On Friday 16 February 2018, he competed in the 15km skiing freestyle race, coming in 114th place out of 119 skiers.

==== 2020 Summer Olympics====
Taufatofua led his nation in the 2020 Opening Ceremonies, again shirtless and oiled; however, this time he had a co-flagbearer, Malia Paseka, who was also there to compete in Taekwondo. This marked the third time the Tongan Olympian carried his country's flag in tapa cloth (a form of traditional Tongan clothing). In addition to showing off his oiled physique, Taufatofua also wore a pearl necklace in tribute to those who had recently passed (namely as a result of the COVID-19 pandemic) as well as in dedication to his parents and family. The black pearl featured on the necklace held personal significance to him and his family. Prior to the opening ceremonies, Taufatofua shared a photograph of the necklace on Instagram, beginning the caption with the words, "FOR THOSE WE LOST - you will always be a pearl in the safety of our hearts."

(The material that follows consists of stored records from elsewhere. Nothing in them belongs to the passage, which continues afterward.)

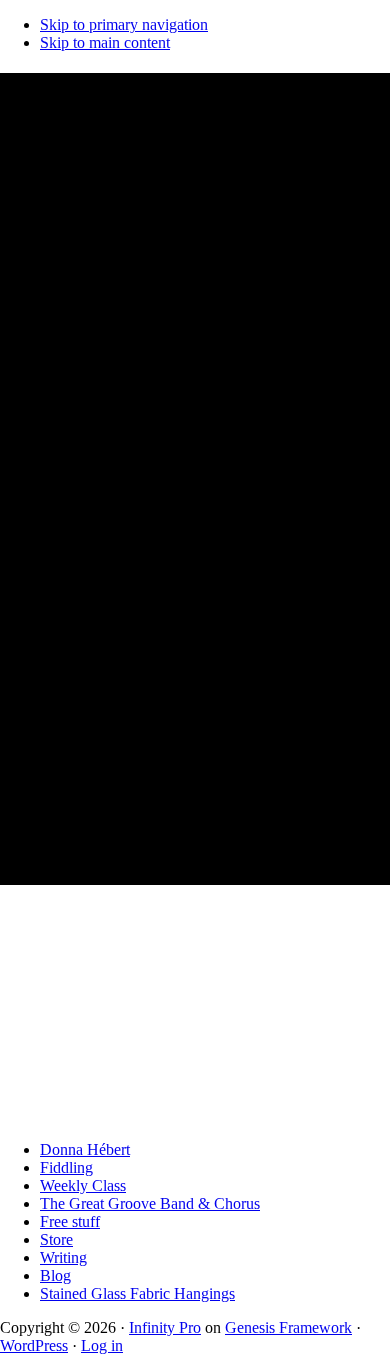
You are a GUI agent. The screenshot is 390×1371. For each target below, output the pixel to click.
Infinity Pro (165, 1327)
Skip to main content (105, 42)
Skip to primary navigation (124, 24)
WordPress (34, 1345)
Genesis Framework (288, 1327)
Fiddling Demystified (144, 91)
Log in (102, 1345)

====2026 Winter Olympics====
During the 2026 Winter Olympics opening ceremony, Pita Taufatofua appeared as one of the eight carriers of the Olympic flag.

== Personal life ==
Taufatofua grew up with his parents and six siblings in a one-bedroom house in Tonga, which the family lost in a tropical storm. As an adult he splits his time between his home nation and Brisbane, Australia.

Taufatofua is a UNICEF ambassador and spends time working with homelessness charities, including at Sandgate House training homeless children to develop independent living skills. He also works to raise awareness of global warming, which threatens his island nation of Tonga.

Taufatofua is a motivational speaker and in 2018 he published a book called The Motivation Station: An Essential Guide to Becoming Your Greatest Version. He was a speaker at the 2018 MIT Solve, which was headlined by Canadian Prime Minister Justin Trudeau.

Taufatofua has an engineering degree and as of 2016 is working on his master's degree. He has also worked as a model beginning at age eighteen.

In 2022, Taufatofua reported on Instagram that his father and other family members were among those affected by the 2022 Hunga Tonga–Hunga Ha'apai eruption and tsunami. He also made a fundraiser on the website GoFundMe, to provide money for relief to Tonga following the tsunami.